** start of Document section **

City partners with group to link families to resources
It has been two years since Anastacia Sharpe had a steady job. She has worked retail stints or menial overnight hotel jobs but, as a single mother, she found those positions created child-care nightmares. So, she has been searching for a job that will allow her to work while her 7-year-old is in school.
With summer break starting next week and money tight, Sharpe’s child-care woes were on the verge of intensifying.
“I’m looking for work, and if summer starts and I don’t have anyone watching him, I can’t look for work,’’ she said.
This is where LIFT-Boston, a nonprofit working to combat poverty and expand opportunity, stepped in, writing a letter to camp organizers that explained Sharpe’s situation so her son can attend camp at no cost. Now, she can continue her job hunt as her son stays academically engaged at camp this summer and also has some good old-fashioned fun.
Mayor Thomas M. Menino said more programs like this are needed within Boston’s Circle of Promise, a specially designated area with the highest rate of poverty and the poorest school performance.
In fact, today, at the Boston Centers for Youth & Families Vine Street Community Center in Roxbury, Menino is expected to announce a partnership between LIFT-Boston and the city to help families of public school students get the assistance they need.
The goal of The Circle of Promise/LIFT-Boston Center is to free parents from thinking about their family’s day-to-day survival, so they can spend more time on their children’s academics. Sharpe, for example, plans to make weekly visits to the library this summer so her son can continue his love of reading.
The local nonprofit will be a key partner in the city’s Circle of Promise initiative. LIFT-Boston, whose doors are open to anyone in need, has helped 200 households, and the mayor’s office said this partnership will provide support to more than 1,000 families each year. The partnership moves families forward not only by connecting them with the city’s resources but also by helping them navigate the social service labyrinth.

** end of Document section **

The problem
In the article on Boston's partnership with LIFT-Boston, how many families does the mayor's office say the partnership will support each year?

** start of Recorded information **

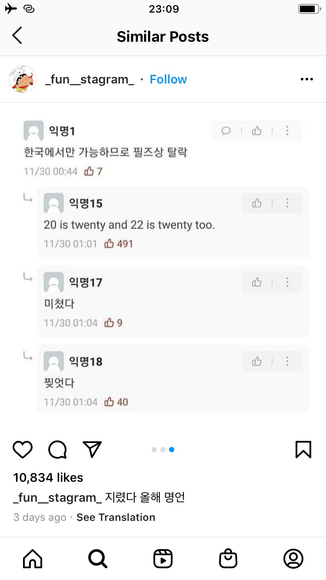The height and width of the screenshot is (580, 326).
Task: Thumbs-up the 익명1 comment
Action: tap(257, 131)
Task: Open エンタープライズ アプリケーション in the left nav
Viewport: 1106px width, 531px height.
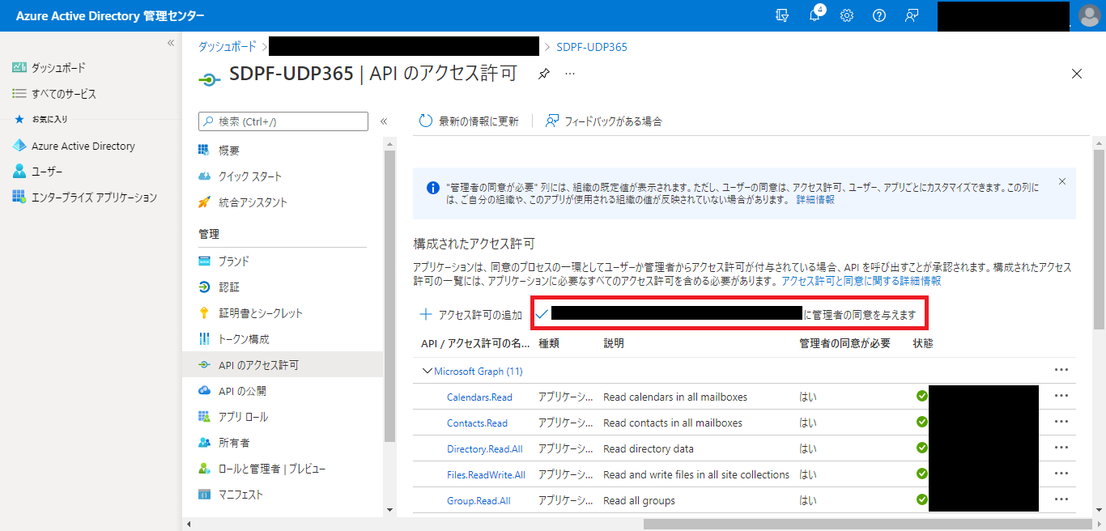Action: coord(94,198)
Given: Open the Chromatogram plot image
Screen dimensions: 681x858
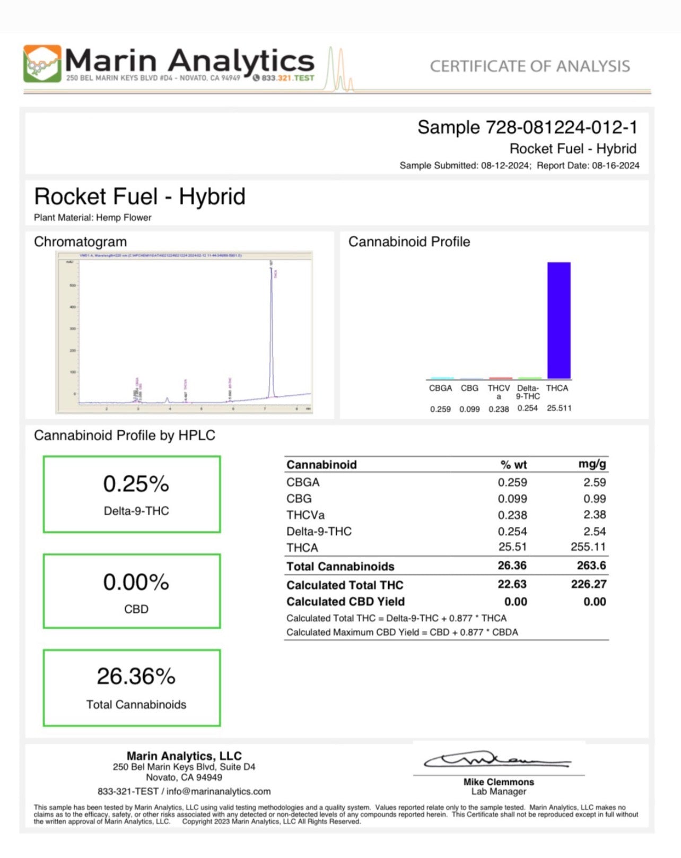Looking at the screenshot, I should coord(184,332).
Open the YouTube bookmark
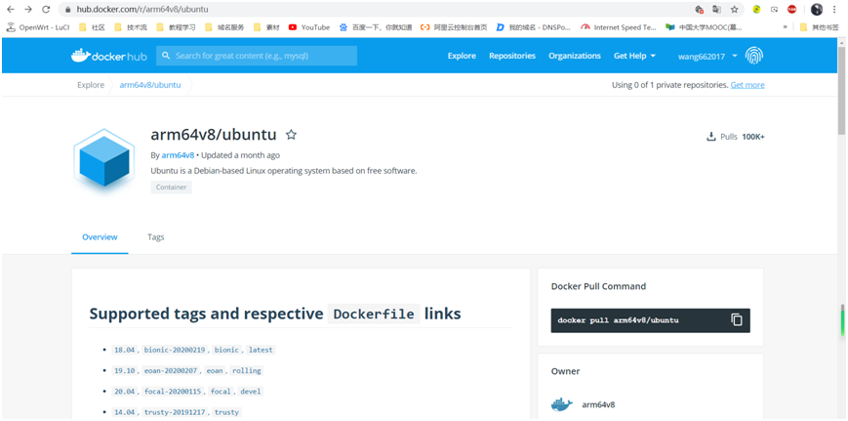This screenshot has width=848, height=421. (x=308, y=27)
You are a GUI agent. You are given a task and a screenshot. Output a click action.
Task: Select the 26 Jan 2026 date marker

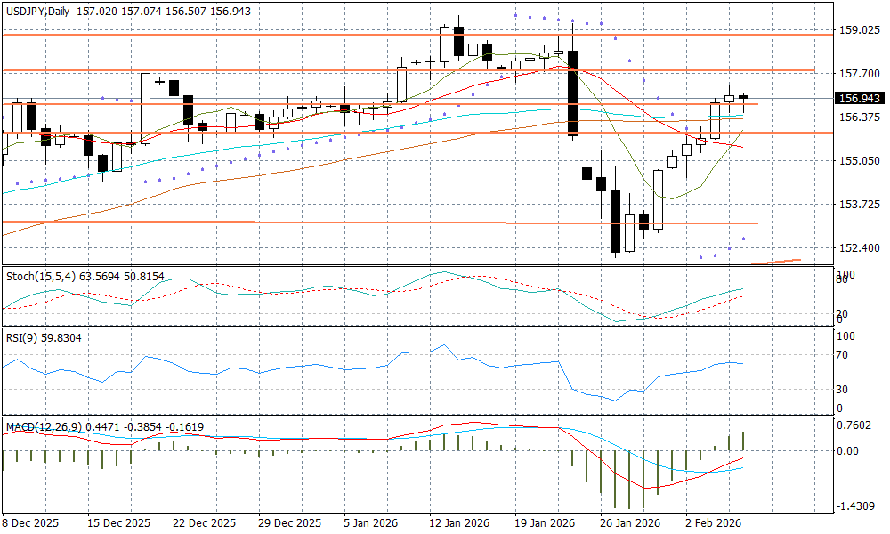tap(629, 523)
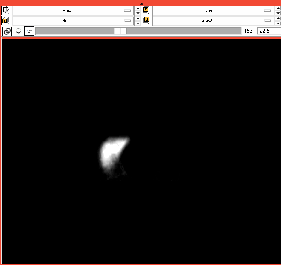
Task: Click up arrow right of Axial dropdown
Action: coord(138,8)
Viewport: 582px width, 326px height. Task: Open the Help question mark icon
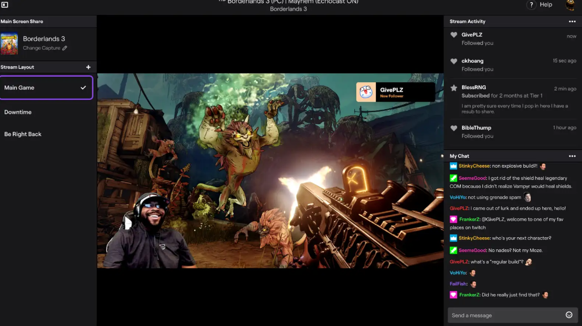(531, 4)
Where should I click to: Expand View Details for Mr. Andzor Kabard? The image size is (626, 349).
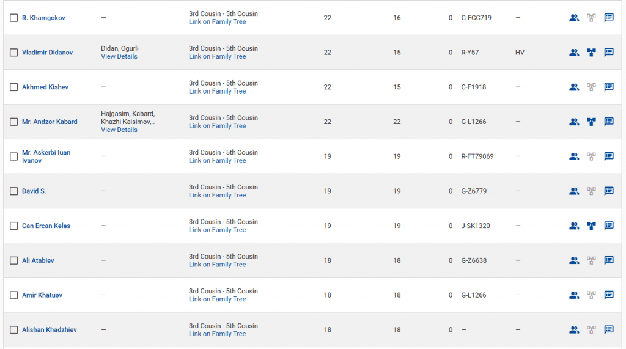click(119, 130)
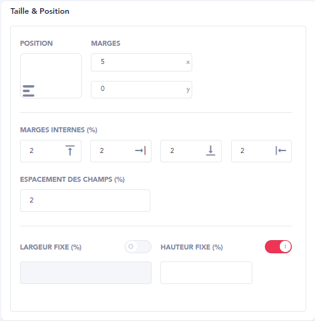The image size is (315, 321).
Task: Select the bottom-left alignment icon in Position
Action: (x=28, y=91)
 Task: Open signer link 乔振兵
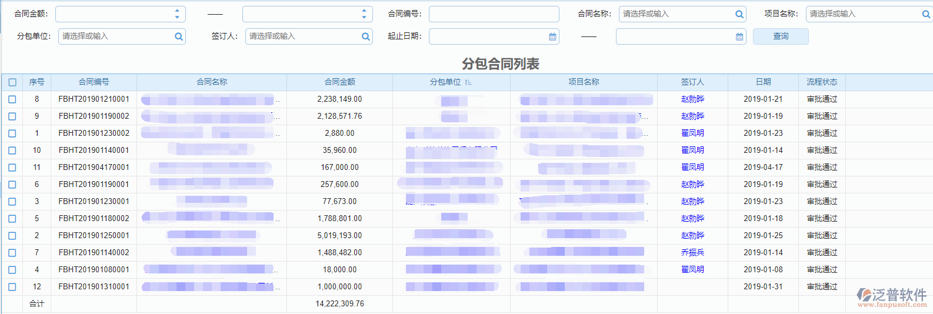click(x=692, y=253)
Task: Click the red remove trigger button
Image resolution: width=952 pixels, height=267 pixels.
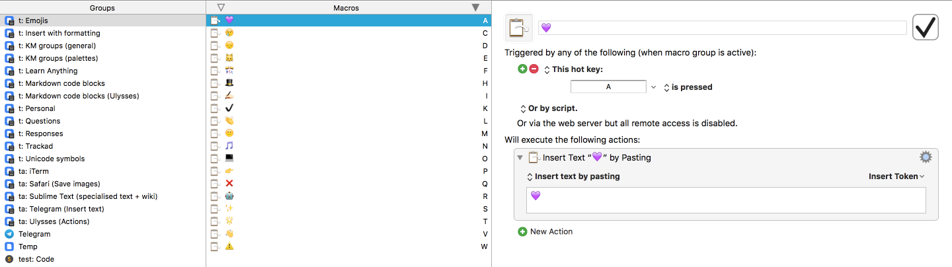Action: pyautogui.click(x=534, y=69)
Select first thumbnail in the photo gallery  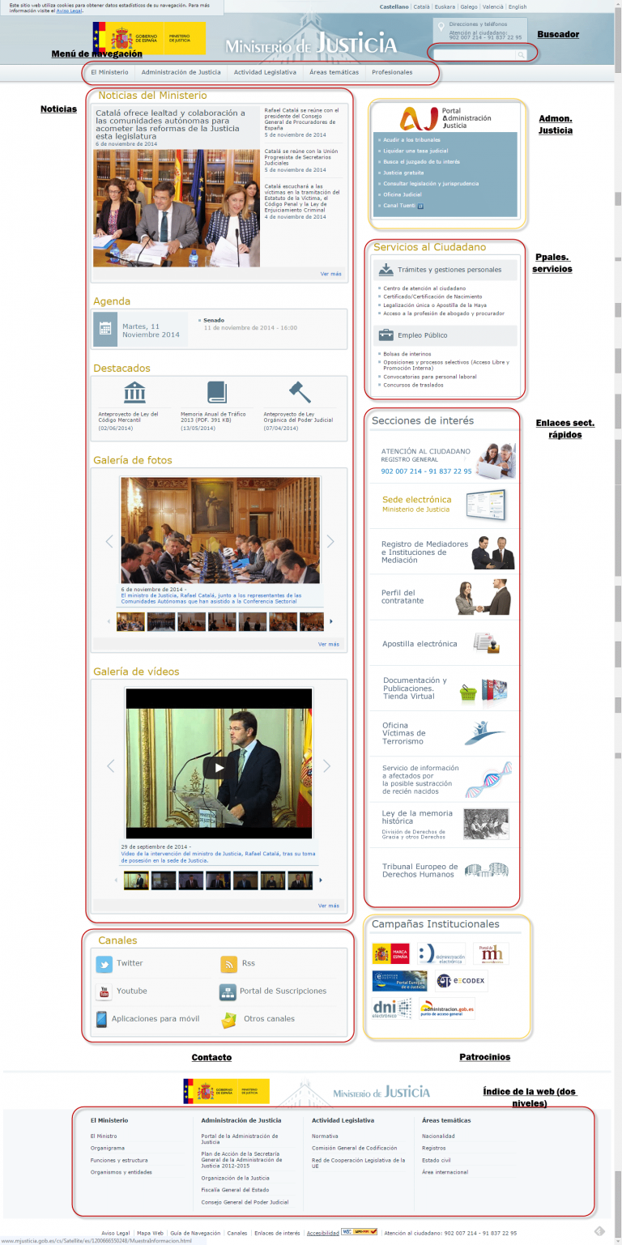pyautogui.click(x=130, y=621)
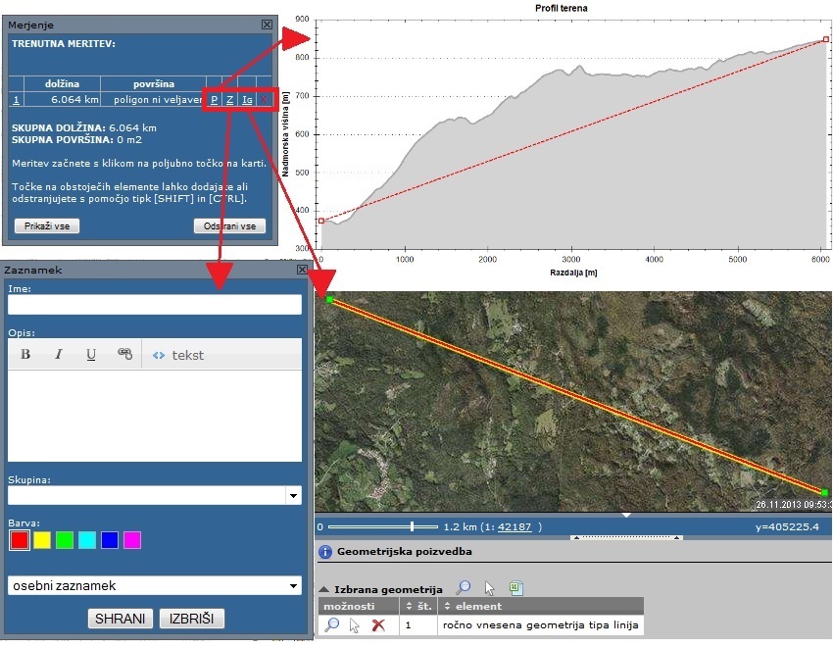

** end of Recorded information **

Result
More than 1,000 families each year.